--- DATA LISTING Enclosed Below ---

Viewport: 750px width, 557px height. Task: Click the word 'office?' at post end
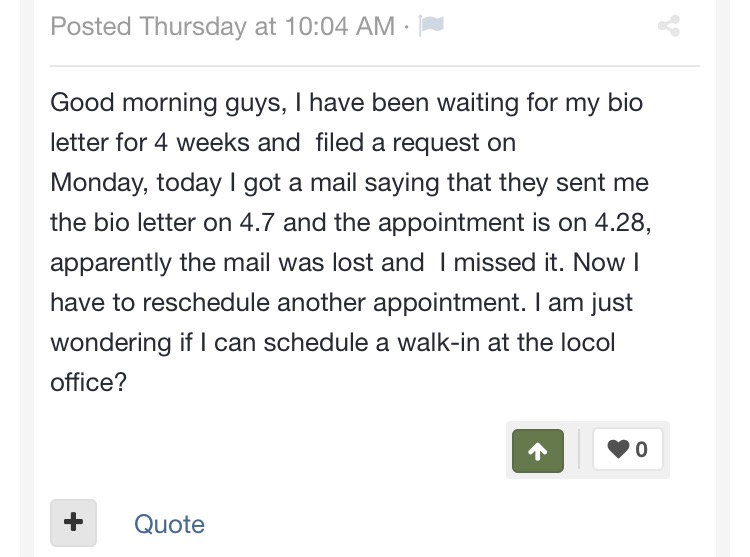pos(89,382)

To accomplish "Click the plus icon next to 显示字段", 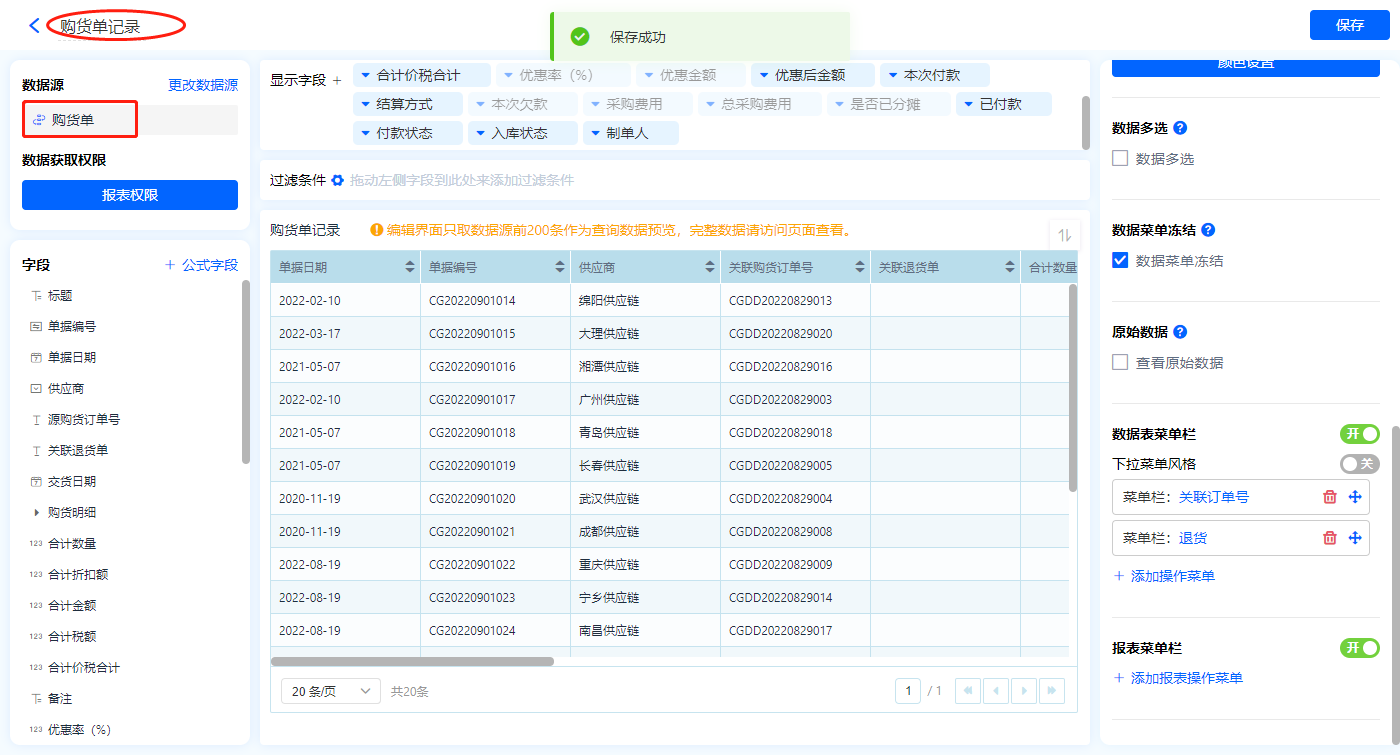I will (337, 80).
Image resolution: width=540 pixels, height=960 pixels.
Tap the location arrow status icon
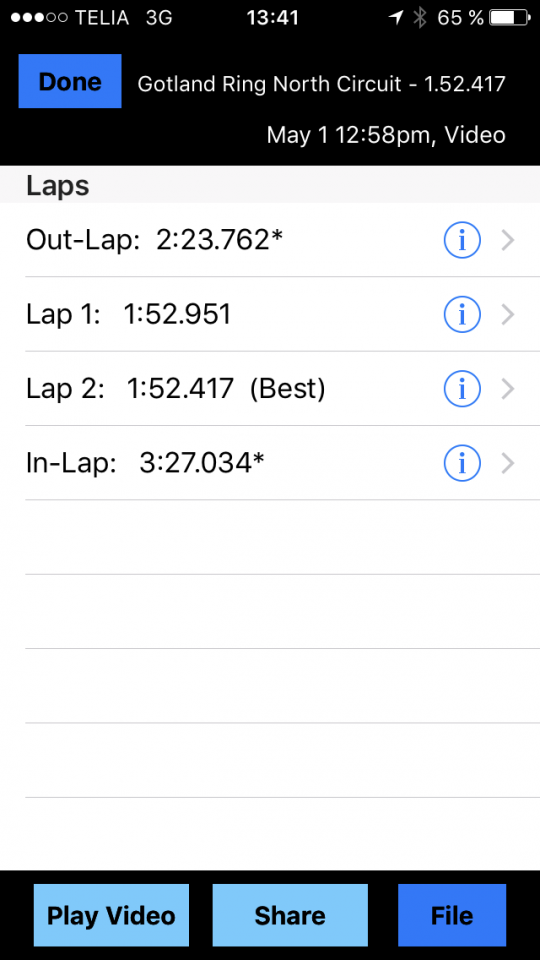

--- End of Enclosed DATA LISTING ---

YOUR INSTRUCTIONS:
The copy must begin with the line containing "Image resolution: width=540", end with the last line of the material, match each line exactly, and hold no pictures.

ANSWER SECTION:
Image resolution: width=540 pixels, height=960 pixels.
Tap the location arrow status icon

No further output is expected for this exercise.